WHAT YOU SHOULD DO =>
Reproduce, word for word, the part of the Oscar nominees text between "Fairly low, given" and "in that position.", inclusive.
Segment Start: SELECTED TEXT
Fairly low, given the film’s late general release and that it is both apolitical and lily-white in a year where most of the other contenders, even the ones with historical settings, feel highly attuned to the political currents of today.  It does pose the uncomfortable question of whether The Father could win any of the Oscars it’s up for without provoking backlash, even though no one who’s seen it could reasonably deny it would be a deserving winner in all its categories.  For better or worse, however, I don’t think the Academy will put itself in that position.

2. MINARI
Y’all know I can’t be objective about this movie because it is so personal for me.  Which may be why its awards season success has felt like a mini-miracle in a generally surreal year.  Minari is, by design, a modest, culturally specific family drama, even something of a period piece, set in the 1980s rural Arkansas of Lee Isaac Chung’s boyhood.  Yet Chung and his wonderful cast transform it into a relatable story not just for Korean Americans, Asian Americans, immigrants, or even Americans, but anyone who’s ever been uprooted or attempted to realize a personal dream against long odds.  The film isn’t perfect: the dramatic climax in the third act feels a little forced, its resolution a little too neat, and the conclusion a little too abrupt.  However, these flaws ebb quickly from memory in favor of the tender, funny, and poignant dynamics of the Yi family and the verdant, if capricious, landscape in which they seek to carve out their own Garden of Eden.  Whether or not Minari is the best of the nominees, it’s easily the warmest and most endearing.
Segment End: SELECTED TEXT
Segment Start: RECORDS
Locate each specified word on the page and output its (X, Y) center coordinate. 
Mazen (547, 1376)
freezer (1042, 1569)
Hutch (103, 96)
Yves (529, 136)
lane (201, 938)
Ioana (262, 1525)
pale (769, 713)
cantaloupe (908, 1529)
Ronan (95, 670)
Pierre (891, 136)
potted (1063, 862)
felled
Segment End: RECORDS
SOLUTION =>
Fairly low, given the film’s late general release and that it is both apolitical and lily-white in a year where most of the other contenders, even the ones with historical settings, feel highly attuned to the political currents of today.  It does pose the uncomfortable question of whether The Father could win any of the Oscars it’s up for without provoking backlash, even though no one who’s seen it could reasonably deny it would be a deserving winner in all its categories.  For better or worse, however, I don’t think the Academy will put itself in that position.